Thursday, September 07, 2006

On pottery

I love a good DVD commentary track. Most are a waste of time, but a few are full of insights into the storytelling process. Robert Rodriguez consistently gives good audio. On one DVD (one of the Spy Kids movies, but I'm not sure which), he told this story:

On the first day of a college pottery class, the professor announced that half the class would be graded on quantity while the other half would be graded on quality. Some of the students would be required to make fifty clay pots by the end of the semester. Students who made all fifty would receive an A, those who made forty would receive a B, and so on. The other students only had to make one clay pot, but everything about it had to be perfect. The lesson lay in the fact that the highest quality pots inevitably came from the students who were to be graded on quantity. These students learned from their mistakes, and had enough practical experience that the pots they made kept getting better and better. The students who were graded on quality tended to over-think their designs, and without the practice required to gain the skill, could not produce a high quality pot.

I've thought about that story a lot since I first heard it. I suspect he's right, and yet I'm very bad with letting things go. I'm very much the type to fuss with one pot endlessly rather than make a bunch of pots. Lots of writers advise writing a short story or novel chapter a week (which frankly blows me a way; I could never be that prolific. Not with the paying job and the homescholing, anyway). These writers have various ways of saying why one should do this, but it boils down to what Rodriguez says: it's all about the practical experience and skills that are only gained from output.

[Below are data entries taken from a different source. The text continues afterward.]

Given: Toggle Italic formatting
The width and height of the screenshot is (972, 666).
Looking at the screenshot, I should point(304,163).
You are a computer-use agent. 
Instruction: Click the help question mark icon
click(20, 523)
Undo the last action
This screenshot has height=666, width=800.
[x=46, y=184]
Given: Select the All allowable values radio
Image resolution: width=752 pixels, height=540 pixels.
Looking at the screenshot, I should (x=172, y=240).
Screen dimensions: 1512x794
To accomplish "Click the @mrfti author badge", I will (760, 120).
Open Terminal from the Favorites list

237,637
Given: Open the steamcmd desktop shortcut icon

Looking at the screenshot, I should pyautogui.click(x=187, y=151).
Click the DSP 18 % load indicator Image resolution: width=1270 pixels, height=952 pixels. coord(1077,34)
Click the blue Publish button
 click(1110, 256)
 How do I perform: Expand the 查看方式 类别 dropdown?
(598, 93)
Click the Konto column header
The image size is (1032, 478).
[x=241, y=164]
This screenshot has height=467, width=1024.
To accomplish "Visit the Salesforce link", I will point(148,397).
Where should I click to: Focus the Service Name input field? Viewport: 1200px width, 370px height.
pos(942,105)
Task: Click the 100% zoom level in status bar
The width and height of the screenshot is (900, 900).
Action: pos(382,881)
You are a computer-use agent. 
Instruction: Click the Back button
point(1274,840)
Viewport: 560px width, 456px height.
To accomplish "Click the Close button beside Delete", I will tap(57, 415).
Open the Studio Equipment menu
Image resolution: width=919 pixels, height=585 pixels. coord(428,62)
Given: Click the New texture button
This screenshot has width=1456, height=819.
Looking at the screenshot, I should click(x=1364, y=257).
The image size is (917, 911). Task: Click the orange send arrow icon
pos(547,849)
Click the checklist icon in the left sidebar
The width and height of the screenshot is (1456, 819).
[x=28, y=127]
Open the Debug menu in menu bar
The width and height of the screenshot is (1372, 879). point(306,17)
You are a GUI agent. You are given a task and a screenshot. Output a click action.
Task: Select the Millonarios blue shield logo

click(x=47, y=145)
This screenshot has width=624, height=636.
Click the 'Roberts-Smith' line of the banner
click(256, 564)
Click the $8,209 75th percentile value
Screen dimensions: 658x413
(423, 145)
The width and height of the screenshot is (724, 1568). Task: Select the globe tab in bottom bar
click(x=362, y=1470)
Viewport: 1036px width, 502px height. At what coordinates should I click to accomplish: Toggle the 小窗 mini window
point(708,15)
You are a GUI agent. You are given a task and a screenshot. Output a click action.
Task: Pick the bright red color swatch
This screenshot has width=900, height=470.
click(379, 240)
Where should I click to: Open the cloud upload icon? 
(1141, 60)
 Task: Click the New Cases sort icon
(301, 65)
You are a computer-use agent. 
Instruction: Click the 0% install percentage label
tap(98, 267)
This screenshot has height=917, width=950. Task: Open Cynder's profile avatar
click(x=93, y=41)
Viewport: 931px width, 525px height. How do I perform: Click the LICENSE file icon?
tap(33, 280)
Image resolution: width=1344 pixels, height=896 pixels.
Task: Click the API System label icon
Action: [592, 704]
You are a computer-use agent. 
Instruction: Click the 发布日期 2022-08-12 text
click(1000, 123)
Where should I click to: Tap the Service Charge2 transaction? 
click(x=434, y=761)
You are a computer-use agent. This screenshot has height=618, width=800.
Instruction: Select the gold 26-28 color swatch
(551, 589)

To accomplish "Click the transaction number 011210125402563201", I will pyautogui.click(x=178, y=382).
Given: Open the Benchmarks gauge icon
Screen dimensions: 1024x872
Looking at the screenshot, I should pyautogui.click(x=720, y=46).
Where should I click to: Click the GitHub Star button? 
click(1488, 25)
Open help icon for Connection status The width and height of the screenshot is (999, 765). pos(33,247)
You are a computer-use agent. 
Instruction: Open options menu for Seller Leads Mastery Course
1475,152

The bigger your output, the more you learn.

The way I figure it, the slow workers might learn in 40 pots what the fast ones learn in 50 (maybe), but the fast ones do those 50 in less than half the time the slow ones spend on 40. I know some writers who were devestated when their first novel didn't sell. It's tough, because you put so much into it, but at the same time, it's tough - how can you expect to get it right on the very first try?

I spent 5 years on my last novel, which I've never tried to sell (or the one that came before it, for that matter). It was a great learning experience, and the novel I'm working on now is going much faster because of what I learned from writing that one. I had originally intended to revisit that old one when the new one was done, but the more distant I get from it the less I want to. So I'm scrapping it for parts (the characters were cool, if I say so myself).

So yeah, I think Rodriquez is right, but I'm still a futzer. What are you gonna do?